I was the other day one of many passengers in a railroad train in which a small girl of four or five years of age was making a journey, accompanied by her mother and an aunt. The child was beautiful, with a mass of golden curls. Her velvet coat and the felt hat trimmed elaborately with ostrich plumes were faultless in their style; her behavior would compare unfavorably with the manners of a young Comanche Indian. She insisted upon standing in the centre of the aisle, where she effectually blocked all passage, and, as the train was going rapidly, ran a great risk of being thrown violently against the seats. When remonstrated with by her guardians, she slapped her aunt full in the face, pulled herself free from her mother's restraining grasp, and, in a frenzy of rage, threw herself down right across the aisle. There she lay for a full half hour. When her mother would have raised her to her feet she uttered shriek after shriek, until her fellow-travelers' ears rang. After this triumph of young America over the rule and command of tyrannizing mamma, the innocent babe was allowed to remain prostrate in her chosen resting-place, while brakemen, conductor and passengers stepped gingerly over the recumbent form. She varied the monotony of the situation by occasional wrathful kicks in the direction of her mother or at some would-be passer-by.
"It is best to let sleeping dogs lie," sighed the mother of this prodigy to her sister. "When she gets one of these attacks (and she has them quite often) I just leave her alone until she becomes ashamed of it. She can't bear to be crossed in anything."
When I stepped from the train at my destination the humiliation for which her attendants longed was still a stranger to the willful child.
Trouble-fearing persons have a belief to the effect that it is, in the long run, easier to let a child have his own sweet way until he has attained the age of discretion,—say at fourteen or fifteen years,—when his innate sense of propriety will convince him of the error of his ways. Such a theorist was a dear old gentleman who, many years ago, remonstrated with me upon the pains and time I spent in training my first born. The children of this aged saint had been reared according to the old-fashioned notion, but when they had babies of their own they departed from it, and the rising generation had full and free sway. Their grandparent, albeit frequently the victim of their pranks, loved them dearly. He now assured me that—
"While they are regular little barbarians, my dear, still they have all that freedom and wild liberty which should accompany childhood. They eat when and what they please, go to bed when they feel like it, rise early or late as the whim seizes them, and know no prescribed rules for diet and deportment. But they come of good stock and will turn out all right."
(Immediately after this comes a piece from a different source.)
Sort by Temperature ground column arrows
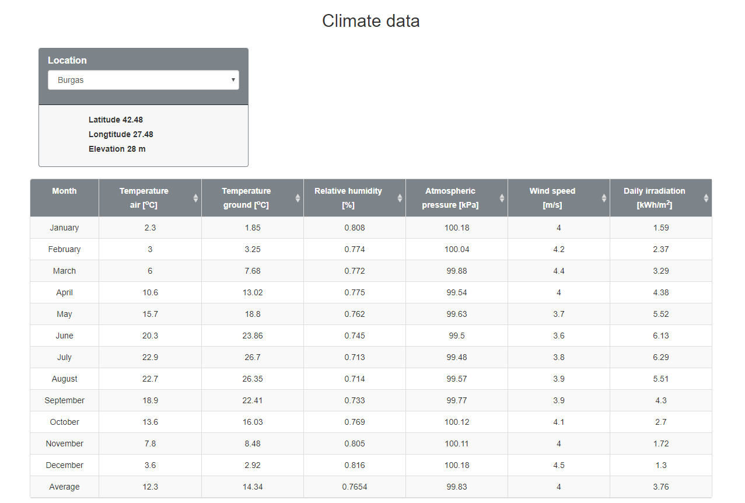Screen dimensions: 745x503 click(298, 198)

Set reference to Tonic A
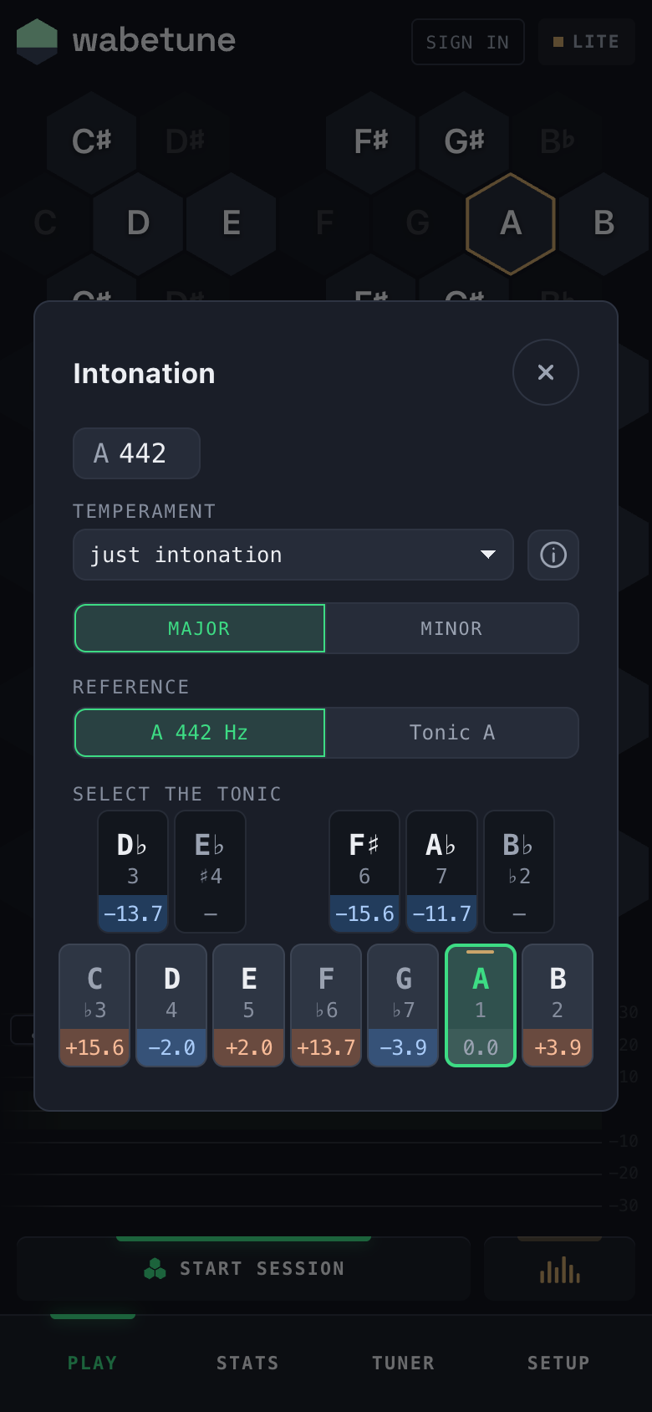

They did come of good, honest parents, and this may have been what saved their moral, while their physical being has suffered from the course pursued during their infancy and early youth. There were six children; now there are four. One died when a mere baby from cold contracted from running about the house in winter weather in her bare feet. She was so fond of doing this that her mother could not bear to put shoes and stockings on the dear little tot. The other, a sweet, affectionate boy, suffered at regular intervals during the fifteen years of his life from acute indigestion. Directly after one of these attacks, he, as was his habit, followed the cravings of an undisciplined appetite, and attended, late at night, a pea-nut-and-candy supper, almost immediately after which he was taken violently ill and died in three days. The four remaining children do not, all told, possess enough constitution to make one strong man. They are all delicate and constant sufferers.